Stored data entries
● ● ●
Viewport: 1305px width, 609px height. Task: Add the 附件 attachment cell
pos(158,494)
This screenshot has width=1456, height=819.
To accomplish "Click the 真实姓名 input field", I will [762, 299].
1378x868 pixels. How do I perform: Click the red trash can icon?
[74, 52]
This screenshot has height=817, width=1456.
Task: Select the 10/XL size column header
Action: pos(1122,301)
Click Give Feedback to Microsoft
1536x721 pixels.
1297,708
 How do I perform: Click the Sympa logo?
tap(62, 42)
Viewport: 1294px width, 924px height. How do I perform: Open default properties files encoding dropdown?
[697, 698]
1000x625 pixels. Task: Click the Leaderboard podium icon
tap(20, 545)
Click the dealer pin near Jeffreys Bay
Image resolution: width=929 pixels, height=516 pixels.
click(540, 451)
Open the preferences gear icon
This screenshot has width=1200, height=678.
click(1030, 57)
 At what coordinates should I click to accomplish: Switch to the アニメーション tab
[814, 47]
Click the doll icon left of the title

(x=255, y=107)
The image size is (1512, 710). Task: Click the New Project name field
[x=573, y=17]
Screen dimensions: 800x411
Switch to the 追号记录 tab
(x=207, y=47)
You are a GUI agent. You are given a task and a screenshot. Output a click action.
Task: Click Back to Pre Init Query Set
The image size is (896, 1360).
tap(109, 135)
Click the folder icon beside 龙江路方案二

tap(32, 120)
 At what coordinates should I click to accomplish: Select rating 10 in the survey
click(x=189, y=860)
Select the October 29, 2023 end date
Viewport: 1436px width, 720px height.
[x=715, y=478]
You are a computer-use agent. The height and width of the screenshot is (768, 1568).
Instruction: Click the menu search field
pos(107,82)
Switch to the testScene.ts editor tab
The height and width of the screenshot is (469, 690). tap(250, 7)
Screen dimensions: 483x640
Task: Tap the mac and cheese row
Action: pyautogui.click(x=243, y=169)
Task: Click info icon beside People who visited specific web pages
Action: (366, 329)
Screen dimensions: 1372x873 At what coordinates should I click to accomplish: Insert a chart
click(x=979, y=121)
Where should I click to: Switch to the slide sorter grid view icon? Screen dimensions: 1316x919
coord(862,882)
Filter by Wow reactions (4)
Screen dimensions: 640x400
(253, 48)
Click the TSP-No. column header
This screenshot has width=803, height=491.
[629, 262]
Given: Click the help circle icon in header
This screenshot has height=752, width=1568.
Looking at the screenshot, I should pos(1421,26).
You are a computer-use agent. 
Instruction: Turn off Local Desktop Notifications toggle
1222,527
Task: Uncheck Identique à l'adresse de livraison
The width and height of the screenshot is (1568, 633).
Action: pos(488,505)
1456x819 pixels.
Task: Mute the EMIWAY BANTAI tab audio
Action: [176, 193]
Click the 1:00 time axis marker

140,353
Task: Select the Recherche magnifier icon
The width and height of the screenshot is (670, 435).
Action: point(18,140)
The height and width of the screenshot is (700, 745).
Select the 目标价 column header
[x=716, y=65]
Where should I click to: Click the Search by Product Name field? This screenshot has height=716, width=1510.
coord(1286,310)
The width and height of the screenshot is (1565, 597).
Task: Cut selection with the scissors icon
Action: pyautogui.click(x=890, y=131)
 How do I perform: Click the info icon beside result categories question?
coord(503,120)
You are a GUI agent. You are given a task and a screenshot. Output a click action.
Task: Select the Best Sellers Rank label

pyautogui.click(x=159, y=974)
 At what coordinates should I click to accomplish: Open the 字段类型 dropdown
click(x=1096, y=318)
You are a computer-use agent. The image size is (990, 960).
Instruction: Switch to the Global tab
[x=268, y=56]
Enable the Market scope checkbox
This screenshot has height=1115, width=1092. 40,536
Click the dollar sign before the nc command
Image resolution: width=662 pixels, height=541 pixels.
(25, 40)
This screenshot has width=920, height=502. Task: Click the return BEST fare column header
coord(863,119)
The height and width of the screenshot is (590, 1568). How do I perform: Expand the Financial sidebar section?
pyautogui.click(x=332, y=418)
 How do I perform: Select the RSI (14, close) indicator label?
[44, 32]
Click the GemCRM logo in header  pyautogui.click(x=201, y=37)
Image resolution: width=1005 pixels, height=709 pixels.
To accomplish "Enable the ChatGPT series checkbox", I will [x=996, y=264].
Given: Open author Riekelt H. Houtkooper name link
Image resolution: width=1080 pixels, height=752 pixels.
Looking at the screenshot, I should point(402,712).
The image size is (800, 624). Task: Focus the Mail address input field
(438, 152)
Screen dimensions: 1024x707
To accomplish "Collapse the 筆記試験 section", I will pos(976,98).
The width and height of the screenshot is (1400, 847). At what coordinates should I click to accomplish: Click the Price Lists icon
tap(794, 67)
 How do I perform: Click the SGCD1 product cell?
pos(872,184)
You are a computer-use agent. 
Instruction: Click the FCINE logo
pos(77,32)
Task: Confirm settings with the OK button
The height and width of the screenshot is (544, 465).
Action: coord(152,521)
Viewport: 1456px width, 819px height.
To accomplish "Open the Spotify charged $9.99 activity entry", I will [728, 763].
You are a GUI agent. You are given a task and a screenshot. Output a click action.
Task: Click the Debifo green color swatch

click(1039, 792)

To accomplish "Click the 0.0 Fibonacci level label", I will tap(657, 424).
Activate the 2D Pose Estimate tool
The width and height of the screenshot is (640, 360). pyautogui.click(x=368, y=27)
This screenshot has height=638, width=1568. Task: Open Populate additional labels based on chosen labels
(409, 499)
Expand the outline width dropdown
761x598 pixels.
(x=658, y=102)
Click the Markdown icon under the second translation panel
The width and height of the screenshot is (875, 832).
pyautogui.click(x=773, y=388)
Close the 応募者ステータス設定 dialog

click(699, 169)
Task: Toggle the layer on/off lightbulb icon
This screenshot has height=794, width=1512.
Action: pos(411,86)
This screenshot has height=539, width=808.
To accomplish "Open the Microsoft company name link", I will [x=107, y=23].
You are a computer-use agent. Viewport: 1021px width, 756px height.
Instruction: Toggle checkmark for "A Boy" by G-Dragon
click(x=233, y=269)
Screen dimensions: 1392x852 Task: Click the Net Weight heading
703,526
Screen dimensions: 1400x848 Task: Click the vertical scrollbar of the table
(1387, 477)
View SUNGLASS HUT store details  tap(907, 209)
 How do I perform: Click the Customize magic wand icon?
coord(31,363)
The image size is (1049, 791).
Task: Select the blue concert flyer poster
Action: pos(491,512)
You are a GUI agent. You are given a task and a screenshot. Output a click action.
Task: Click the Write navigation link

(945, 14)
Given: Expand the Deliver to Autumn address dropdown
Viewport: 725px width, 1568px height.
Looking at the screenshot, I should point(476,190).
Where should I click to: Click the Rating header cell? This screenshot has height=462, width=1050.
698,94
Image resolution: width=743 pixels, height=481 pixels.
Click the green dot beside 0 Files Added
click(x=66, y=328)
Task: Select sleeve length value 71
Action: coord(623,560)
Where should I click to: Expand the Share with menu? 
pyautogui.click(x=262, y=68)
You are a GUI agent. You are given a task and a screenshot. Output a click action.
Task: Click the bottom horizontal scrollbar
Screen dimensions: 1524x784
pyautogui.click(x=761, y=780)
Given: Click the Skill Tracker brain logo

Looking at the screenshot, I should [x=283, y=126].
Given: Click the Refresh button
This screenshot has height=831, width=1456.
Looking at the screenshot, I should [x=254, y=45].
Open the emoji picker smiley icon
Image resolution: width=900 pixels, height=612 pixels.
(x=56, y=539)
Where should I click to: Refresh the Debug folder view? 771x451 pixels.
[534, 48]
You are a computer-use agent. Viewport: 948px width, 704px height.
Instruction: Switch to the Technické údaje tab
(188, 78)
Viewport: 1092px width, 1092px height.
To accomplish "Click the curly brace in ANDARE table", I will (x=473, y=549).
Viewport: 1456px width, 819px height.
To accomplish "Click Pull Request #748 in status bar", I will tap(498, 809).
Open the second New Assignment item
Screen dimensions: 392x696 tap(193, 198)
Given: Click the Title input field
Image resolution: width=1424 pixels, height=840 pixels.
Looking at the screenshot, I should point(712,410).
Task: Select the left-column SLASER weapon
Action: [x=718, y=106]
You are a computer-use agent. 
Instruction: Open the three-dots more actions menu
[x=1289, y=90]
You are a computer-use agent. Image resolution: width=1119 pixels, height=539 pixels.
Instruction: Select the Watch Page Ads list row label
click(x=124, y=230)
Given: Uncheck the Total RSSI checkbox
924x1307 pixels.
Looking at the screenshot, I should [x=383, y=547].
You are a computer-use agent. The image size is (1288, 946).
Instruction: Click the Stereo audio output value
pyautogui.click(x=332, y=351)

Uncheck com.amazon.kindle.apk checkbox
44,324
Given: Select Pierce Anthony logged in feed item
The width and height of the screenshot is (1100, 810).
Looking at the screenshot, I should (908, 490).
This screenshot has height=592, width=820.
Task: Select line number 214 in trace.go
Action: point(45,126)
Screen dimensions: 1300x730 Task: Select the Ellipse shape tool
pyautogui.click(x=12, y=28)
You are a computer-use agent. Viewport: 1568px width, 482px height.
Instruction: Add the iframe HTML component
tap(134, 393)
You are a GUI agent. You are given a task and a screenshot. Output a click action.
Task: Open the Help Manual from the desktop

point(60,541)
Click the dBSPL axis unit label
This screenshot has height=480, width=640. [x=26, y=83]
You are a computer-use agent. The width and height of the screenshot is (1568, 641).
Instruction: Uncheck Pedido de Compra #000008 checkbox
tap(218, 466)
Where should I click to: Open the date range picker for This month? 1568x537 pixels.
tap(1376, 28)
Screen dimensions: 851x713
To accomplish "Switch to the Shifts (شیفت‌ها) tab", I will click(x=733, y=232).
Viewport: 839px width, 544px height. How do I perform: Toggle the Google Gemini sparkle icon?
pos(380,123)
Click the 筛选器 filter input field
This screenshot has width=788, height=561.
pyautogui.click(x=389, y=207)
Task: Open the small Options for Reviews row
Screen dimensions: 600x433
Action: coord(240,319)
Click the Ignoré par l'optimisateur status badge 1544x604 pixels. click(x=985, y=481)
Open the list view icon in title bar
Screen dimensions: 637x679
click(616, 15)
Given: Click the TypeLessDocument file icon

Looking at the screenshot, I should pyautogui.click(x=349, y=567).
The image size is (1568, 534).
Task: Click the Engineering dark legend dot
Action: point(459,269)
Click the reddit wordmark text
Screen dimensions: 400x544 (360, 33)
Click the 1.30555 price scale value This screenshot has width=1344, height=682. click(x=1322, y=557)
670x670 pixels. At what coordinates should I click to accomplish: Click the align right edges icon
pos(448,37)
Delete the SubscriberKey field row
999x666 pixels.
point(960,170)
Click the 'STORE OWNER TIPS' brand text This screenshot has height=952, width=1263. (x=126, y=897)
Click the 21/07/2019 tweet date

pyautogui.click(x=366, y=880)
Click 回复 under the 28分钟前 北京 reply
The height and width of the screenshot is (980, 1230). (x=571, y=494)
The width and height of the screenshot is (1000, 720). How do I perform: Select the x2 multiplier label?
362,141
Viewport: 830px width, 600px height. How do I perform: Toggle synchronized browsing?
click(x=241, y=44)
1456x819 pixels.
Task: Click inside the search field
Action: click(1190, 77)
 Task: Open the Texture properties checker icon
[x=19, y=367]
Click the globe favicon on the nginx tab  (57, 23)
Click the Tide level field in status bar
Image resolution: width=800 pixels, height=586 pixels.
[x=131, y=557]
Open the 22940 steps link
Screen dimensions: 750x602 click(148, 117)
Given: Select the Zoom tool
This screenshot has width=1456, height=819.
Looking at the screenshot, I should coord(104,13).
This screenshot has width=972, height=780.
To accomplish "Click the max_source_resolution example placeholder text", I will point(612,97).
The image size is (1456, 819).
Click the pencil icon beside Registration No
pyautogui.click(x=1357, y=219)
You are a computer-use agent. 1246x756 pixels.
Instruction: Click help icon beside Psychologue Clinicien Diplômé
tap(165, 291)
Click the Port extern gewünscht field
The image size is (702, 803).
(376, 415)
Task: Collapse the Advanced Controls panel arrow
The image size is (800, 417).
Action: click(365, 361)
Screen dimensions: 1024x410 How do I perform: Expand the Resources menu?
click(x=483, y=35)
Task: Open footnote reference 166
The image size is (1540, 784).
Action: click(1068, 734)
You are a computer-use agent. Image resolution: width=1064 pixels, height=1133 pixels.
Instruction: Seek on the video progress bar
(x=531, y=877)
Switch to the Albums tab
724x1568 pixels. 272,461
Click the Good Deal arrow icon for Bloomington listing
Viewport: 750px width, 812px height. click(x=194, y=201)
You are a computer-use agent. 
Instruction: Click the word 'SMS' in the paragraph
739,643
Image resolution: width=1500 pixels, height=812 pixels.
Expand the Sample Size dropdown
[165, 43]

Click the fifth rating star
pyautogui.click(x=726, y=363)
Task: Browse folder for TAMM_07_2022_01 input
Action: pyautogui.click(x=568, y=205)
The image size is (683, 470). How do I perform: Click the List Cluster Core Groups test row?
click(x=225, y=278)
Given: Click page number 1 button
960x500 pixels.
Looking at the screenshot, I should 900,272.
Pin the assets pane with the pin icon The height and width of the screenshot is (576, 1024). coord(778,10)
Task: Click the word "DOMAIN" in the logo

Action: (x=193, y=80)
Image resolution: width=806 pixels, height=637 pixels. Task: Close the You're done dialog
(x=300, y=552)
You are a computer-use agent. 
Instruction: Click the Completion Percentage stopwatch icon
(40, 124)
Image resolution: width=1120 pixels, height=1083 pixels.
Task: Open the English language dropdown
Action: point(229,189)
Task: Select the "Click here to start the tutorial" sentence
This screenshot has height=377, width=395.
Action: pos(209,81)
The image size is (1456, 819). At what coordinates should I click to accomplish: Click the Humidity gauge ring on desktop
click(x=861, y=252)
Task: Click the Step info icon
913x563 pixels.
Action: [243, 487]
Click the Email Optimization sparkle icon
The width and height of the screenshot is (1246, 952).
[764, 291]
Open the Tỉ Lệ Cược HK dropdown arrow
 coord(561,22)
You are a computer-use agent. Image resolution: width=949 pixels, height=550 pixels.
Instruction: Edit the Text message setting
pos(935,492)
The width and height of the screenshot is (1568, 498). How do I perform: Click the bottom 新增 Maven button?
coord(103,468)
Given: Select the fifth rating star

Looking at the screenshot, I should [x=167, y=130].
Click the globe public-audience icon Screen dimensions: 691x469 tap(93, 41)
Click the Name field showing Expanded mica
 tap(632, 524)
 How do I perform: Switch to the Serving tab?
● ● ●
PROBLEM STATEMENT: Set out everything from the top of the listing down through the line containing "(x=207, y=47)", that line included, as a Markdown table with the columns Row and Line. Leave out blank lines.

THE REPLY:
| Row | Line |
|---|---|
| 1 | Viewport: 1305px width, 609px height. Task: Add the 附件 attachment cell |
| 2 | pos(158,494) |
| 3 | This screenshot has width=1456, height=819. |
| 4 | To accomplish "Click the 真实姓名 input field", I will [762, 299]. |
| 5 | 1378x868 pixels. How do I perform: Click the red trash can icon? |
| 6 | [74, 52] |
| 7 | This screenshot has height=817, width=1456. |
| 8 | Task: Select the 10/XL size column header |
| 9 | Action: pos(1122,301) |
| 10 | Click Give Feedback to Microsoft |
| 11 | 1536x721 pixels. |
| 12 | 1297,708 |
| 13 |  How do I perform: Click the Sympa logo? |
| 14 | tap(62, 42) |
| 15 | Viewport: 1294px width, 924px height. How do I perform: Open default properties files encoding dropdown? |
| 16 | [697, 698] |
| 17 | 1000x625 pixels. Task: Click the Leaderboard podium icon |
| 18 | tap(20, 545) |
| 19 | Click the dealer pin near Jeffreys Bay |
| 20 | Image resolution: width=929 pixels, height=516 pixels. |
| 21 | click(540, 451) |
| 22 | Open the preferences gear icon |
| 23 | This screenshot has width=1200, height=678. |
| 24 | click(1030, 57) |
| 25 |  At what coordinates should I click to accomplish: Switch to the アニメーション tab |
| 26 | [814, 47] |
| 27 | Click the doll icon left of the title |
| 28 | (x=255, y=107) |
| 29 | The image size is (1512, 710). Task: Click the New Project name field |
| 30 | [x=573, y=17] |
| 31 | Screen dimensions: 800x411 |
| 32 | Switch to the 追号记录 tab |
| 33 | (x=207, y=47) |